There used to be a big blue book in my parent's room when I was a kid that was filled with the most glorious information a little hypochondriac could ever ask for. It was like the Encyclopedia Brittanica of WebMd. On steroids.
My favorite part of the book, and the part I looked at almost daily, was the symptom checker. You start with a simple symptom, answer yes and no questions while following arrows, depending upon your answers. Ultimately it ends up at a diagnosis. Sweet freedom for a hypo.
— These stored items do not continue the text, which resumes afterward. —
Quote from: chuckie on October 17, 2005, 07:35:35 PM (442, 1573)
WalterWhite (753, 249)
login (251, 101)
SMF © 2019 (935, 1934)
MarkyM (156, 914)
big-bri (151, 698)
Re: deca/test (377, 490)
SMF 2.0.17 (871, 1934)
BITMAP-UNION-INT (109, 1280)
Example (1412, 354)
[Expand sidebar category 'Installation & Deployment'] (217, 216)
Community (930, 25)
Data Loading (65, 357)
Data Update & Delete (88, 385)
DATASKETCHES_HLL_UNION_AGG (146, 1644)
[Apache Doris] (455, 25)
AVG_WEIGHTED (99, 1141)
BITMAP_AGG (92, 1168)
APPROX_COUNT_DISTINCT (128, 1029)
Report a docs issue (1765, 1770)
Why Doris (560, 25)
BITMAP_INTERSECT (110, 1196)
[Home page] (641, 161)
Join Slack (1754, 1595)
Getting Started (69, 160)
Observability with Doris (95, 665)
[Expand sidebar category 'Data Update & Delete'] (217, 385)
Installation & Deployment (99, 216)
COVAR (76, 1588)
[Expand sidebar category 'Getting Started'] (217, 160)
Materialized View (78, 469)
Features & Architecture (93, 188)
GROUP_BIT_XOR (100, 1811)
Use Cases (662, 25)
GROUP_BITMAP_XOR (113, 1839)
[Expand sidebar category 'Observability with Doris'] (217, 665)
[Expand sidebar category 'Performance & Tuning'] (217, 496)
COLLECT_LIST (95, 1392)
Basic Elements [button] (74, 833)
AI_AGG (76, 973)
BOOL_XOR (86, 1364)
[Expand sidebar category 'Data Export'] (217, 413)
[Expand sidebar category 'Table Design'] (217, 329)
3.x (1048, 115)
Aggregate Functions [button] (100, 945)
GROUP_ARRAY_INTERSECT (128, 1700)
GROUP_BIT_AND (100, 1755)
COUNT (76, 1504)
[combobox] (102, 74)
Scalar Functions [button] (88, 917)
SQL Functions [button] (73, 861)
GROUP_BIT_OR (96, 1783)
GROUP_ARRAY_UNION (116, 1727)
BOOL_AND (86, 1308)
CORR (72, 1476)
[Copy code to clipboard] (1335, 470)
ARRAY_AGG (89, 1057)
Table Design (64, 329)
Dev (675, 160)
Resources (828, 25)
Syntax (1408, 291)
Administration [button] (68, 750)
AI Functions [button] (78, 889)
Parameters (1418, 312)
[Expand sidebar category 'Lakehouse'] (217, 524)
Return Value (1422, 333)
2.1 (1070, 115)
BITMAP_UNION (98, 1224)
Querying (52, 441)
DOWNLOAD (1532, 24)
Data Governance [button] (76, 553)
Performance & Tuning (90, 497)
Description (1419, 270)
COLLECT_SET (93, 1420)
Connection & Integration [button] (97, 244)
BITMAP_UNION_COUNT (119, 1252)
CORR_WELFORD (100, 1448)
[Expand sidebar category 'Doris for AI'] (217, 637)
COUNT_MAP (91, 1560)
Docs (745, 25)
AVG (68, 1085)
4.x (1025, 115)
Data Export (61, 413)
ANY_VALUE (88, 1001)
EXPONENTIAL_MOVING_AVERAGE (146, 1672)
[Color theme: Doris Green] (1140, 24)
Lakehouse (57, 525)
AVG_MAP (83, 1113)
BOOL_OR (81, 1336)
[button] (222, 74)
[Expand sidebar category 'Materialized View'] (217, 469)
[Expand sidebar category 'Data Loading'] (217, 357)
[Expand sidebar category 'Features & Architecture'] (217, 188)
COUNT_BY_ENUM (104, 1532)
There was one particular day(s) that I was concerned about some symptoms I was experiencing and like the smart 9 year old that I was, I took those symptoms to "The Book". After answering the many questions and following a maze of arrows throughout the entire book, my diagnosis became clear.
Sickle Cell Anemia.
I handled it ok but quickly knew I needed support. I took The Book with me for verification and presented my family with the news. What I didn't expect was how they would take it. Tears? Of course, I thought. LAUGHTER? Now how dare they. I was dying a slow painful death and I get LAUGHTER?
After a brief explanation of my "heritage", I find that this particular diagnosis may not quite fit my symptoms and I dive back in to The Book. This became a daily affair.
Fast-forward to this week.
I make a bagel pizza for lunch and a few bites into it, I realize someone must have emptied the salt-shaker on it. Saaaaaaaaalllllllltttttyyyyyy. Whew. Couldn't finish it.
Decide to snack on some Sun Chips instead. Well DANG. Which one of my kids got a hold of the salt-shaker and how did they get into the chips stored on top of the fridge?
Then dinner rolls around and I am so very excited that 1) Kara made dinner and 2) it's my all-time fave: manicotti and 3) I'm absolutely starving because I didn't each lunch. First bite in, I look around to see who's figured it out with me. I don't see any other looks. A few more bites in and I'm glancing for the salt-shaker. Seriously, who is playing this mad prank on me? Still, no one else notices the saltiness like I do, so as not to make Kara feel bad, I keep on trucking.
Later when I put 2 and 2 together and realize this may not be normal, I go to Mr.Web. Not quite as good a friend as The Book, but he'll do. And he again pulls through for me. A diagnosis. I presented Carter with the news because I knew I needed support on this one.
I didn't want to die a slow, painful, salty death alone.
So I accepted the truth.
I have an abnormal depletion of body fluids. Did you hear that? Abnormal.
Folks, I'm dehydrated. There, I said it.
Surely it wasn't because the only thing I had drunk for a few days had been coffee and Coke.
The treatment plan is harsh, but I'm willing to do anything to keep myself alive and salt-free. I must drink excessive amounts of water. Grueling and painful, but I'm a fighter and I'll fight this disease with everything that's within me.